The F-word: Are we 100% united or 100% divided?
ANC deputy secretary-general Jessie Duarte was on to something good this week. She decried being called a minority and located herself firmly as part of the historically oppressed majority.
Duarte reportedly urged South Africans to change their language on race if they were to help build a nonracial South Africa.
“I’m sorry but I am not a minority. I am a South African black woman. And I am a South African citizen and very proud to be that.”
She added: “People like the idea of nonracialism, but find it hard to live it.”
In the grand scheme of things, an ANC leader declaring herself as Duarte did should be expected. Yet in current South Africa, there is a growing sense of self-stratification based on language, colour or ethnic origin.
There is, for example, a trend of car bumper stickers or tags in cars with 100% Zulu, Tswana, Venda, and so on. I am yet to see a 100% Chinese or Irish, or any of the communities originating in Europe or Asia.
It is understandable that our nation will be fixated by identity given its long history of dispensing privileges and curses on the basis of sameness.
But it is regressive if it is done for what its proponents imagine is the sheer glory of their membership to the group they belong to.
A sense of belonging is innate in human beings, but can be destructive if its identity becomes the basis for thinking of oneself as being of a special breed and therefore deserving of special privileges. We in South Africa should know better than most.
A retreat to the “population groups”, as identified by Duarte, is no worse than this “100% this or that” movement we see on our roads. Both have potential to cause the person to identify themselves in the most limited of ways, instead of seeing themselves as a South African first and foremost.
Nearly 101 years since the founders of what became a premier liberation movement in the nation intentionally chose to transcend tribal identities, we have no business glorifying identities that keep us from our common nationhood.
The ANC founders did not deny they belonged to ethnic communities and clans. They simply did not dwell on this or exaggerate the virtues of their membership to these groups. They saw and celebrated the bigger picture.
There is therefore nothing necessarily wrong with people celebrating their ethnic origins, and practising their traditions and customs. But there is a fine line between celebrating one’s origins and starting to think one is exceptional because of who one is or who one’s ancestors were.
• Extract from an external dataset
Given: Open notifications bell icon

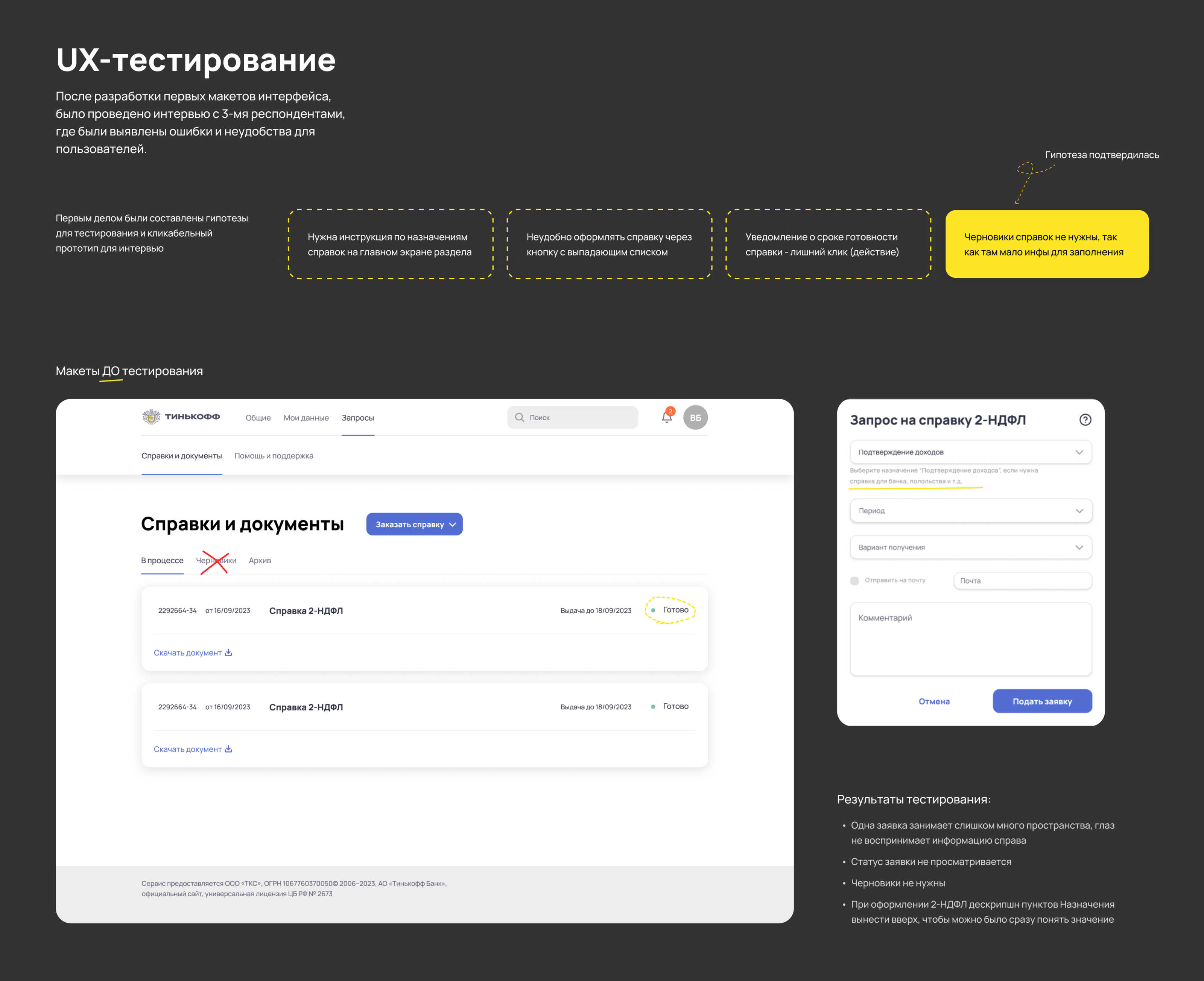Looking at the screenshot, I should click(x=667, y=418).
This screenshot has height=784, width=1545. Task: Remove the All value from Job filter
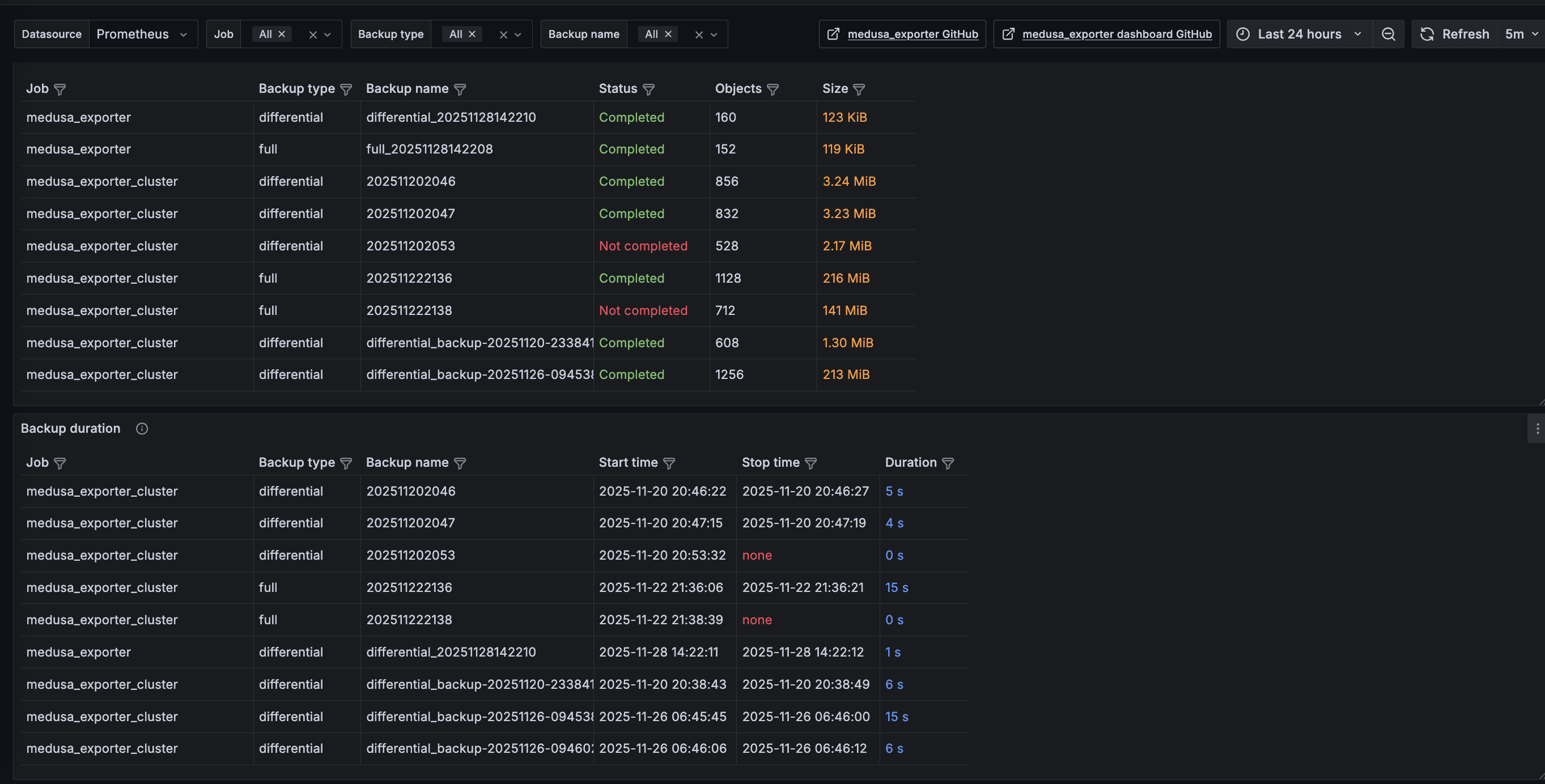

While I have sympathy for the argument that we need to know where we come from to know where we are going, the current romanticising of groups is intended to take us backwards rather than into the future. It seeks to magnify the benefits of belonging to a group when there is no basis for doing so.
To paraphrase what playwright George Bernard Shaw said about patriotism: Purveyors of the 100% brigade imagine that their community is greater than others for no other reason than that they were born in it.
It also feeds on the myth – much loved by African-Americans – of how one’s people were once warrior kings and heroes, and how those who are not members of their group are innately less accomplished than themselves.
Africa has been rocked by senseless exaggeration of the virtues of being born of one community and vices that come with being unfortunate to be born of the other.
Granted that we are yet to witness an ethnic-based confrontation or deep-seated hatred for the other simply because they originate from the “wrong” side of the river or speak “funny”. We cannot afford to wait for Rwanda or Serbia before we become concerned about the nascent tribalism.
The nonracial and nontribal projects are urgent business. It will be a pressing matter until the day that all South Africans are as proud to wear 100% South African as some are today flagging their minority status.